David se tomó un descanso de la batalla por un tiempo. Levantándose de su cama, se paseó por el terrado de su casa. Fue entonces cuando vio a una mujer bañándose. Había llegado el momento de aprender, de la manera más vergonzosa y humillante, que su más fiero enemigo estaba en su interior: la carne. Este enemigo interno era más poderoso que los ejércitos filisteos. David preguntó entonces quién era esa mujer, y cuando supo que era la esposa de Urías, uno de sus leales soldados, debería haberse detenido allí mismo. Sin embargo, cegado por su lujuria, mandó a buscarla y cometió adulterio con ella. Había logrado robar un momento de placer, pero ahora debía cosechar toda una vida de dolorosas consecuencias para él y su casa.
Al enterarse que Betsabé había concebido, David articuló tres artimañas para tratar de ocultar su pecado. Primero trajo a Urías de vuelta de la batalla, y lo envió a su casa, esperando que se acostara con su esposa. Pero esto no funcionó. Luego emborrachó a Urías para debilitar su decisión, pero este plan también fracasó.
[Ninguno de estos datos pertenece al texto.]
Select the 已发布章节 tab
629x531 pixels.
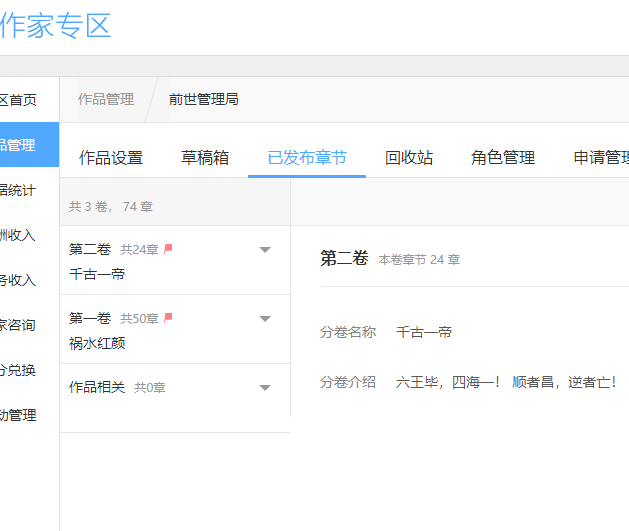(307, 158)
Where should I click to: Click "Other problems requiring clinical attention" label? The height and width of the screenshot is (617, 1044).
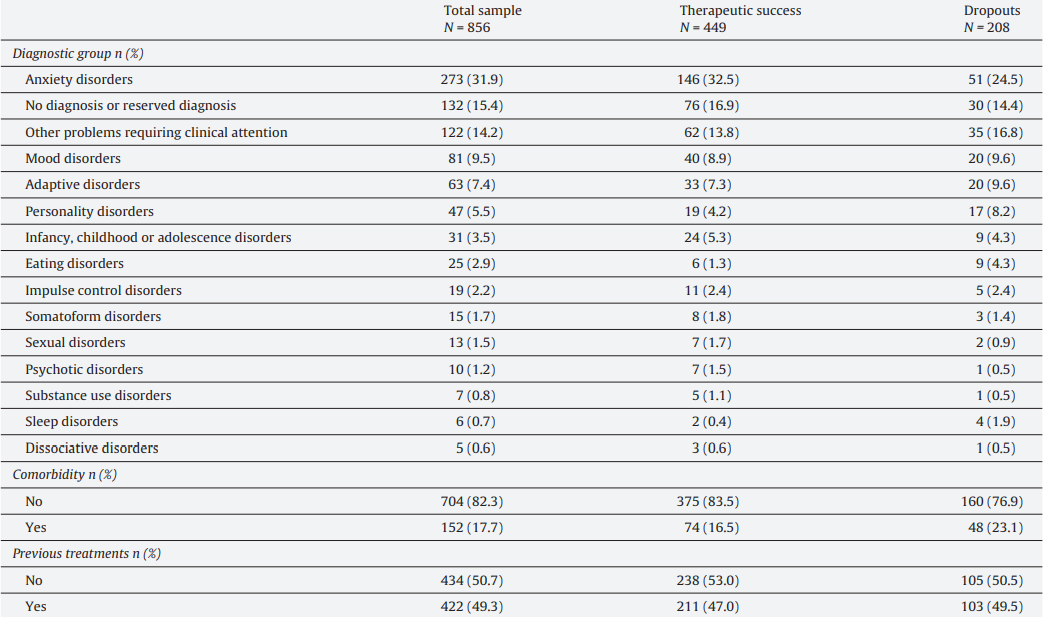point(156,132)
Finalmente, envió a Urías con una carta para Joab, la cual contenía la sentencia de muerte del propio Urías. La carta instruía a Joab a que pusiera a Urías en la parte más recia de la batalla, y que luego lo dejaran solo para que muriera en manos del enemigo. Cuando David escuchó la noticia de que Urías había muerto, envió a buscar a Betsabé y la tomó como esposa.
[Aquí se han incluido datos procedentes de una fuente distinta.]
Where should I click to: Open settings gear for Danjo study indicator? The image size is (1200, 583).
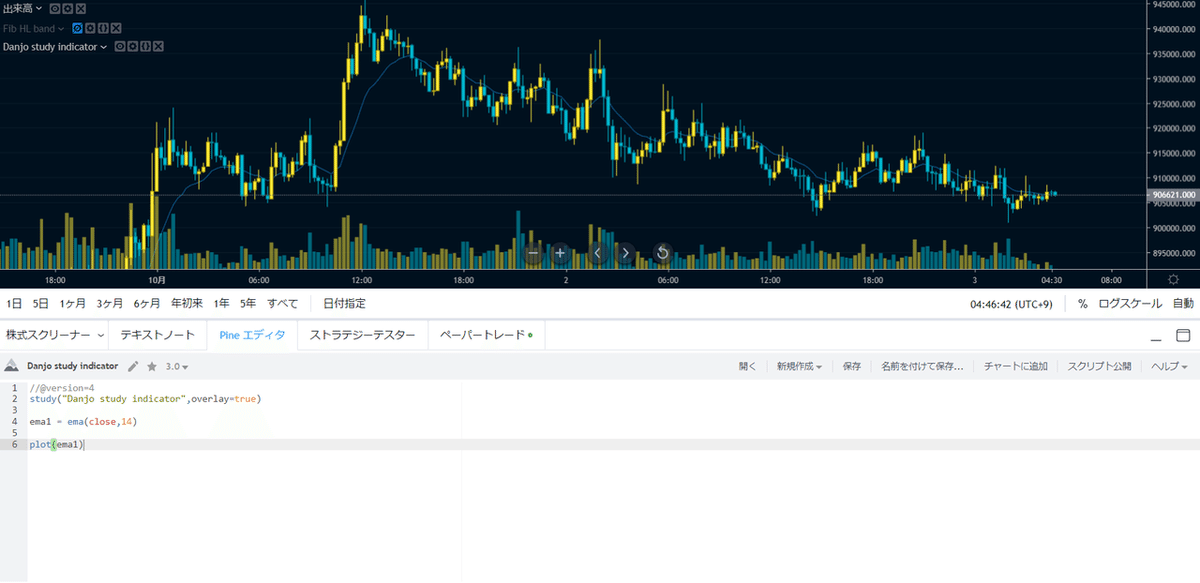tap(132, 46)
La carne en un creyente es capaz de cometer los pecados más graves. ¿Cómo podremos vencer sus pasiones y deseos? Permitiendo diariamente que el Espíritu Santo trabaje en nosotros y crucifique la carne en nosotros. Al intentar encubrir sus pecados, David perdió su comunión con Dios. “El que encubre sus pecados no prosperará; mas el que los confiesa y se aparta alcanzará misericordia” (Pr. 28:13). Aunque, en el gobierno de Dios, las consecuencias de sus pecados permanecieron durante toda su vida, David confesó su pecado (véase Sal. 51) y fue restaurado por gracia, recuperando así la comunión con Dios.